A man types on a computer keyboard
A man types on a computer keyboard Reuters

Tehran is planning to launch its own 3D mapping service after Iranian authorities have long accused Google Earth of being a spying tool used by western agencies, Iran’s semi-official Mehr news agency reported.

The Islamic Republic’s minister for information and communications technology, Mohammad Hassan Nami, announced this week that Iran is developing “Islamic Google Earth”, which is expected to be ready for use “within the next four months.”

“Preparations have been made for launching our world's 3D map project and we are currently creating an appropriate data center which could be capable of processing this volume of information,” the semi-official Mehr news agency quoted Nami as saying.

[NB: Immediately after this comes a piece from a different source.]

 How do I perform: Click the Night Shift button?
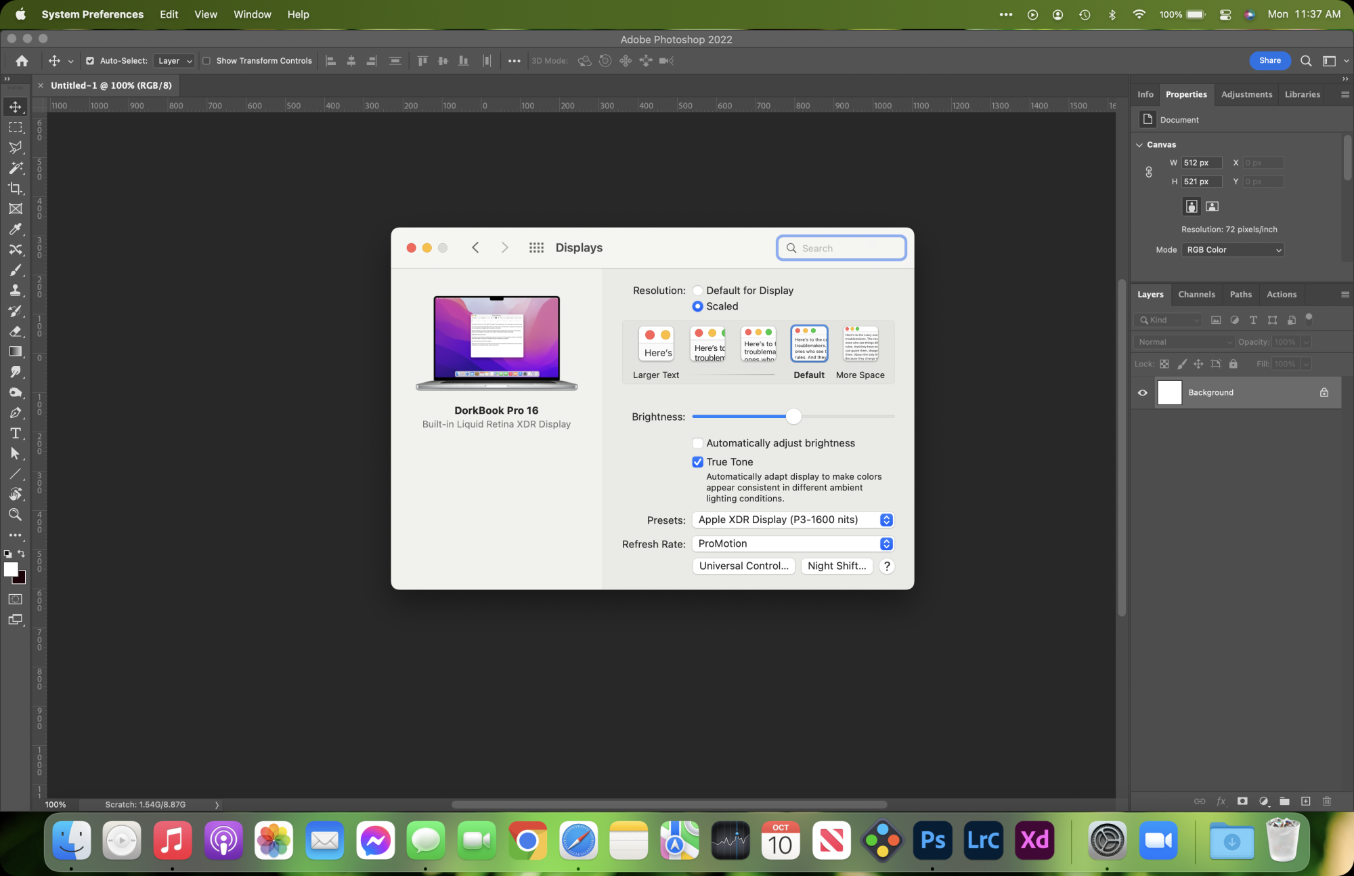tap(836, 566)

Nami, a former deputy chairman of Iran's joint chiefs of staff and the armed forces, was appointed by President Mahmoud Ahmadinejad as the new technology minister in February.

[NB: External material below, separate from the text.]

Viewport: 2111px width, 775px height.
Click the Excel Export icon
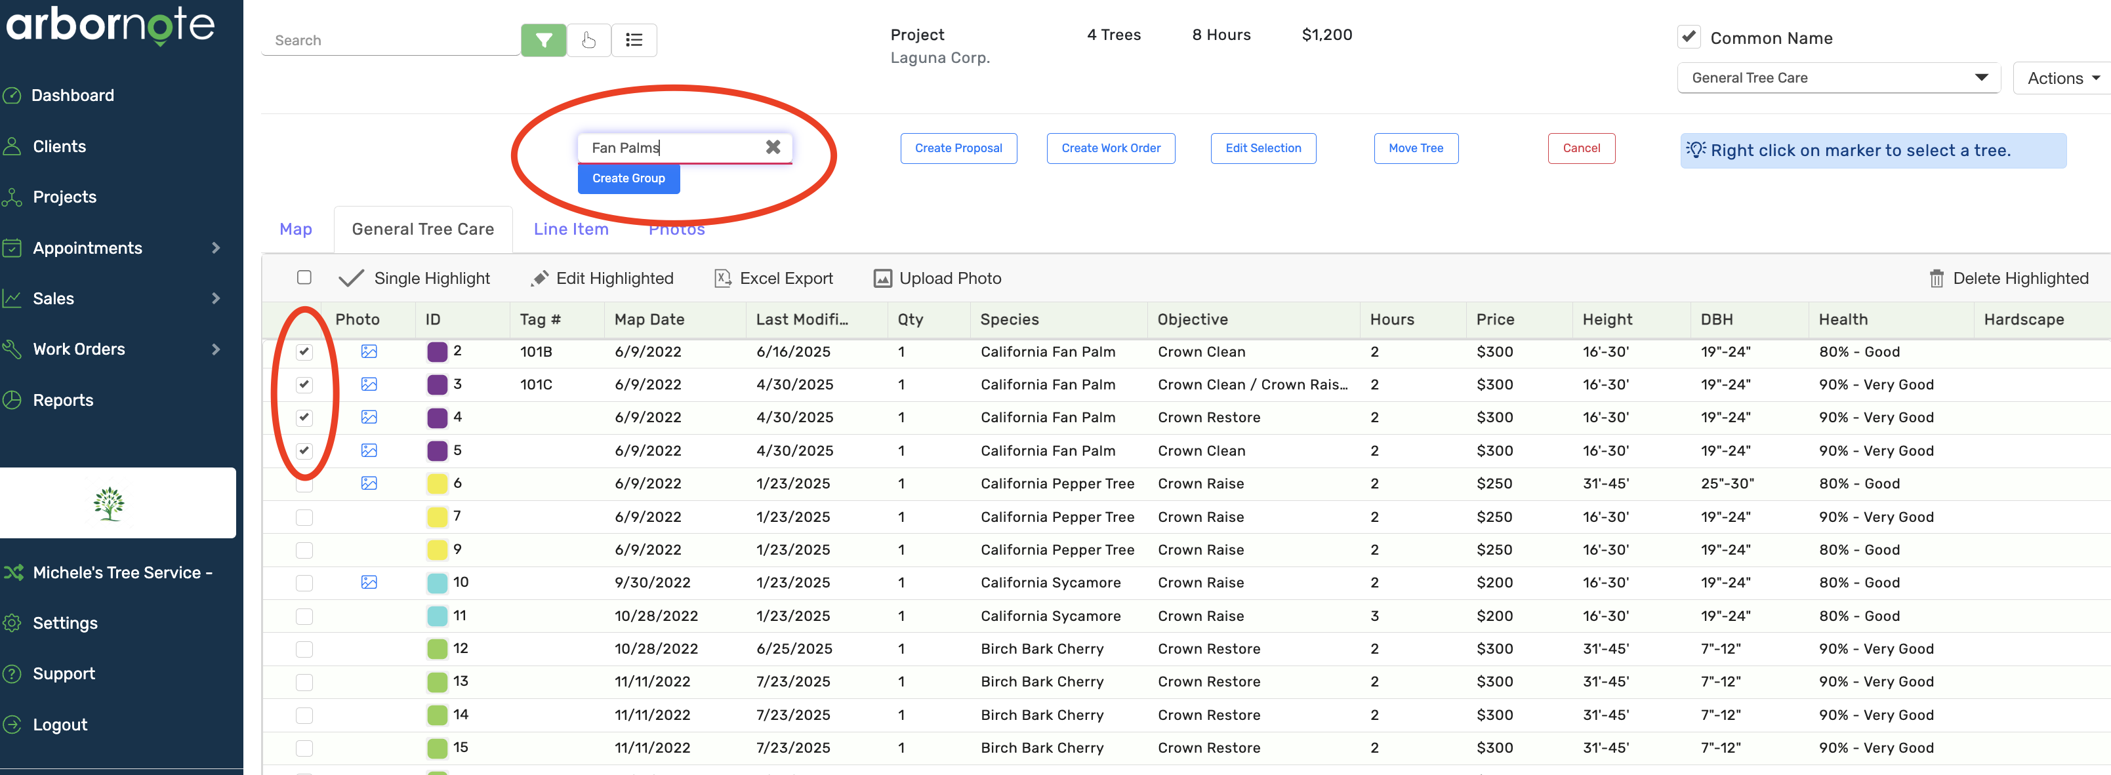[x=722, y=279]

According to local media reports, Nami is also a PhD graduate in "country management" from North Korea's Kim Il-sung University.

"We are doing our best to launch the Islamic Google Earth in the next four months as an Islamic republic's national portal, providing service on a global scale," he added.

"On the surface, Google Earth is providing a service to users, but in reality security and intelligence organizations are behind it in order to obtain information from other countries," Nami said.

The minister did not elaborate on Iran’s version of Google maps or what features would make it inherently “Islamic.”

“We are developing this service with the Islamic views we have in Iran and we will put a kind of information on our website that would take people of the world towards reality … Our values in Iran are the values of God and this would be the difference,” he said.

Iranian authorities claimed last year to have finished the first phase of its own national Internet.

The regime has also taken measures to curb Internet freedoms by blocking the use of most “virtual private networks” (VPNs), a tool that is used by most of the population to circumvent the extensive government Internet filter.

In Dec. 2012 Iran similarly launched its own video-sharing website to compete against Google’s popular YouTube whose content is deemed inappropriate by the Islamic regime.